● Stated goal:
Reproduce the entire listing below line for line, without changing anything.

──────

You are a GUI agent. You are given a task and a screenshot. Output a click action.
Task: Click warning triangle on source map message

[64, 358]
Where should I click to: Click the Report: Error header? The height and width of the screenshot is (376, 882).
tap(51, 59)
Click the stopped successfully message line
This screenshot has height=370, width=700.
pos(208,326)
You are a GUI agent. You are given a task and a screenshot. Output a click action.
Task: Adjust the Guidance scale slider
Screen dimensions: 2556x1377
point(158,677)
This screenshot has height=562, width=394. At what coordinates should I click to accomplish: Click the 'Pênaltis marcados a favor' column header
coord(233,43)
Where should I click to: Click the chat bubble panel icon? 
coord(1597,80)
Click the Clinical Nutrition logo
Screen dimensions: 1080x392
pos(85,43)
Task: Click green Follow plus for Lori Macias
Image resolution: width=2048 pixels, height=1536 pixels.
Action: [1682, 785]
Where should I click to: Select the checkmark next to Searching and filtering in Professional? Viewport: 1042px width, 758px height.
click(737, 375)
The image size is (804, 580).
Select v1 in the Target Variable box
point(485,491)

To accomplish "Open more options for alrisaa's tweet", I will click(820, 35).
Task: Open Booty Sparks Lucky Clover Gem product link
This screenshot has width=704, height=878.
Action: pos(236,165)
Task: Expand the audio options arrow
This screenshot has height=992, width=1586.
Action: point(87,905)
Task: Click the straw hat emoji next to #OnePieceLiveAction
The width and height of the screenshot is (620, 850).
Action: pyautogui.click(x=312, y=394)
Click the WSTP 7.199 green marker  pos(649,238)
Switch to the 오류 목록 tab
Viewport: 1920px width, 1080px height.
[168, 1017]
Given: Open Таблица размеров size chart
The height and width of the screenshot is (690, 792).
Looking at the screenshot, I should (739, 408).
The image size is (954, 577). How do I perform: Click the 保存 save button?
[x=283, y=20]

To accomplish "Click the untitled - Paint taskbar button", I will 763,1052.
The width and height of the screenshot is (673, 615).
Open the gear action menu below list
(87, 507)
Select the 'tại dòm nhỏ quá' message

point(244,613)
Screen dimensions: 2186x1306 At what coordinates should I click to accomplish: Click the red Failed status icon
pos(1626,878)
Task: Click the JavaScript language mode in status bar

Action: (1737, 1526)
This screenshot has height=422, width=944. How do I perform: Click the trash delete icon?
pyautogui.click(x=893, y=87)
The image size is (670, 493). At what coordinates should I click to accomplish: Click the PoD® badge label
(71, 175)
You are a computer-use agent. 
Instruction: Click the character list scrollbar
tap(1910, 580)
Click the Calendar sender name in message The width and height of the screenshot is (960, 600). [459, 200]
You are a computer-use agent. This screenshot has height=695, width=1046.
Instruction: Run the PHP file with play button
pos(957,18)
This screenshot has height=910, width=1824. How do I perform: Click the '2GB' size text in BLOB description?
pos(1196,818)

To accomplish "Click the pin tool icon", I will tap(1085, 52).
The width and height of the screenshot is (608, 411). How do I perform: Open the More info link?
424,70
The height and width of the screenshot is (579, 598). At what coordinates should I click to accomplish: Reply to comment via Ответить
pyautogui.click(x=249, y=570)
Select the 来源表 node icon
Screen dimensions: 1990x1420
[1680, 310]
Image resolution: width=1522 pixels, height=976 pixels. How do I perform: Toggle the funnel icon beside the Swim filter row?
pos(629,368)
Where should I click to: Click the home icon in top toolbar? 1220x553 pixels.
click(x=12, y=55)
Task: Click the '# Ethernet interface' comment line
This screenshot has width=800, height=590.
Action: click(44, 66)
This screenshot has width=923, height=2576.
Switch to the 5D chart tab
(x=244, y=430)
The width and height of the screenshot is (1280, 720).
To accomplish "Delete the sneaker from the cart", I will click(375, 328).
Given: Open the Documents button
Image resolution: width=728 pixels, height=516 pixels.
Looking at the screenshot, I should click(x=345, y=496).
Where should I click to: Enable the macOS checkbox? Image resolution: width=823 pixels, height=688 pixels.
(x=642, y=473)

──────

● The answer:
You are a GUI agent. You are given a task and a screenshot. Output a click action.
Task: Click warning triangle on source map message

[64, 358]
Where should I click to: Click the Report: Error header? The height and width of the screenshot is (376, 882).
tap(51, 59)
Click the stopped successfully message line
This screenshot has height=370, width=700.
pos(208,326)
You are a GUI agent. You are given a task and a screenshot. Output a click action.
Task: Adjust the Guidance scale slider
Screen dimensions: 2556x1377
point(158,677)
This screenshot has height=562, width=394. At what coordinates should I click to accomplish: Click the 'Pênaltis marcados a favor' column header
coord(233,43)
Where should I click to: Click the chat bubble panel icon? 
coord(1597,80)
Click the Clinical Nutrition logo
Screen dimensions: 1080x392
pos(85,43)
Task: Click green Follow plus for Lori Macias
Image resolution: width=2048 pixels, height=1536 pixels.
Action: [1682, 785]
Where should I click to: Select the checkmark next to Searching and filtering in Professional? Viewport: 1042px width, 758px height.
click(737, 375)
The image size is (804, 580).
Select v1 in the Target Variable box
point(485,491)

To accomplish "Open more options for alrisaa's tweet", I will click(820, 35).
Task: Open Booty Sparks Lucky Clover Gem product link
This screenshot has width=704, height=878.
Action: pos(236,165)
Task: Expand the audio options arrow
This screenshot has height=992, width=1586.
Action: point(87,905)
Task: Click the straw hat emoji next to #OnePieceLiveAction
The width and height of the screenshot is (620, 850).
Action: pyautogui.click(x=312, y=394)
Click the WSTP 7.199 green marker  pos(649,238)
Switch to the 오류 목록 tab
Viewport: 1920px width, 1080px height.
[168, 1017]
Given: Open Таблица размеров size chart
The height and width of the screenshot is (690, 792).
Looking at the screenshot, I should (739, 408).
The image size is (954, 577). How do I perform: Click the 保存 save button?
[x=283, y=20]

To accomplish "Click the untitled - Paint taskbar button", I will 763,1052.
The width and height of the screenshot is (673, 615).
Open the gear action menu below list
(87, 507)
Select the 'tại dòm nhỏ quá' message

point(244,613)
Screen dimensions: 2186x1306 At what coordinates should I click to accomplish: Click the red Failed status icon
pos(1626,878)
Task: Click the JavaScript language mode in status bar

Action: (1737, 1526)
This screenshot has height=422, width=944. How do I perform: Click the trash delete icon?
pyautogui.click(x=893, y=87)
The image size is (670, 493). At what coordinates should I click to accomplish: Click the PoD® badge label
(71, 175)
You are a computer-use agent. 
Instruction: Click the character list scrollbar
tap(1910, 580)
Click the Calendar sender name in message The width and height of the screenshot is (960, 600). [459, 200]
You are a computer-use agent. This screenshot has height=695, width=1046.
Instruction: Run the PHP file with play button
pos(957,18)
This screenshot has height=910, width=1824. How do I perform: Click the '2GB' size text in BLOB description?
pos(1196,818)

To accomplish "Click the pin tool icon", I will tap(1085, 52).
The width and height of the screenshot is (608, 411). How do I perform: Open the More info link?
424,70
The height and width of the screenshot is (579, 598). At what coordinates should I click to accomplish: Reply to comment via Ответить
pyautogui.click(x=249, y=570)
Select the 来源表 node icon
Screen dimensions: 1990x1420
[1680, 310]
Image resolution: width=1522 pixels, height=976 pixels. How do I perform: Toggle the funnel icon beside the Swim filter row?
pos(629,368)
Where should I click to: Click the home icon in top toolbar? 1220x553 pixels.
click(x=12, y=55)
Task: Click the '# Ethernet interface' comment line
This screenshot has width=800, height=590.
Action: click(44, 66)
This screenshot has width=923, height=2576.
Switch to the 5D chart tab
(x=244, y=430)
The width and height of the screenshot is (1280, 720).
To accomplish "Delete the sneaker from the cart", I will click(375, 328).
Given: Open the Documents button
Image resolution: width=728 pixels, height=516 pixels.
Looking at the screenshot, I should click(x=345, y=496).
Where should I click to: Enable the macOS checkbox? Image resolution: width=823 pixels, height=688 pixels.
(x=642, y=473)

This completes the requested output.